Getting the regulatory regions for a ton of genes

Hi all! I’ve completed an RNA-seq study and have a list of differentially expressed genes.

How does someone:

  1. get the upstream 2Kb or so of a large list of genes, or even better
  2. the promoter region upstream of the ATG excluding any possible upstream ORF that might be <2kb away, or even better
  3. the upstream area plus any intronic sequences that also might regulate the expression of the genes.

I remember using “Worm-Mart” to do this a thousand years ago

Thanks!

Kris

1 Like

As far as I know, Wormmart is superseded by Wormmine, it might be possible to get sequences from there, but not sure how.

If you’re familiar with R, you can try a script along these lines:

library(wbData)

# for conversion of gene names to WBID
gids <- wb_load_gene_ids(281)

# list of genes of interest
list_of_gene_names <- c("unc-10","rab-3")
list_of_gene_ids <- s2i(list_of_gene_names,
                        geneIDs = gids,
                        warn_missing = TRUE)



# prepare genome
genome_path_zipped <- wb_get_genome_path(281)
genome_path_unzipped <- tools::file_path_sans_ext(genome_path_zipped)

if(!file.exists(genome_path_unzipped)){
  R.utils::gunzip(genome_path_zipped)
}

genome <- Rsamtools::FaFile(genome_path_unzipped)


# prepare list of genes coordinates
txdb <- wb_load_TxDb(281)
#> Loading required package: GenomicFeatures
#> Loading required package: BiocGenerics
#> 
#> Attaching package: 'BiocGenerics'


granges_with_genes_coords <- genes(txdb)[list_of_gene_ids]


# Extract the sequences!
GenomicFeatures::extractUpstreamSeqs(genome,
                                     genes = granges_with_genes_coords,
                                     width = 2000)
#> DNAStringSet object of length 2:
#>     width seq                                               names               
#> [1]  2000 CATTTTTCAAACTTTGTCCAATT...TATTACCTTAAAAATCAAACTTC X
#> [2]  2000 TGAGAAAAAACCACAGGAAAAGA...ATTTATGCGCGAAACAAAAGCCT II

Created on 2023-02-27 with reprex v2.0.2

Here I use my package wbData to download the gtf and fasta files from Wormbase (you could do it manually), then I use the BioConductor function extractUpstreamSeqs to extract the corresponding sequence.

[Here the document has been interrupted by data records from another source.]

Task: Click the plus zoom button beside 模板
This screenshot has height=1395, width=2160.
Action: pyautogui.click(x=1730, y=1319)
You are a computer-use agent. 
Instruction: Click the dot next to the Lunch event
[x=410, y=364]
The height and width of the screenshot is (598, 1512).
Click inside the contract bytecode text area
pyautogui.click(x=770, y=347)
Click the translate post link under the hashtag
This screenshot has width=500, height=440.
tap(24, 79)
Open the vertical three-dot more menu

For point 2, that should be doable using BioConductor tools: you can make a for loop on the genes of interest and use a function like findOverlaps() to find ORFs that intersect with your upstream region.

For point 3:

intronic sequences that also might regulate the expression of the genes

how do you define an intron that might regulate the expression, as opposed to another intron? That’s a biological problem more than a programming one. The best I can think of would be to import ATAC-Seq or ChIP-Seq data, and look for peaks in the introns. That becomes a pretty complicated problem if you’re not already comfortable with bioinformatics.

Thanks so much, this is very detailed and super helpful! I’ll drop a line when we are successful.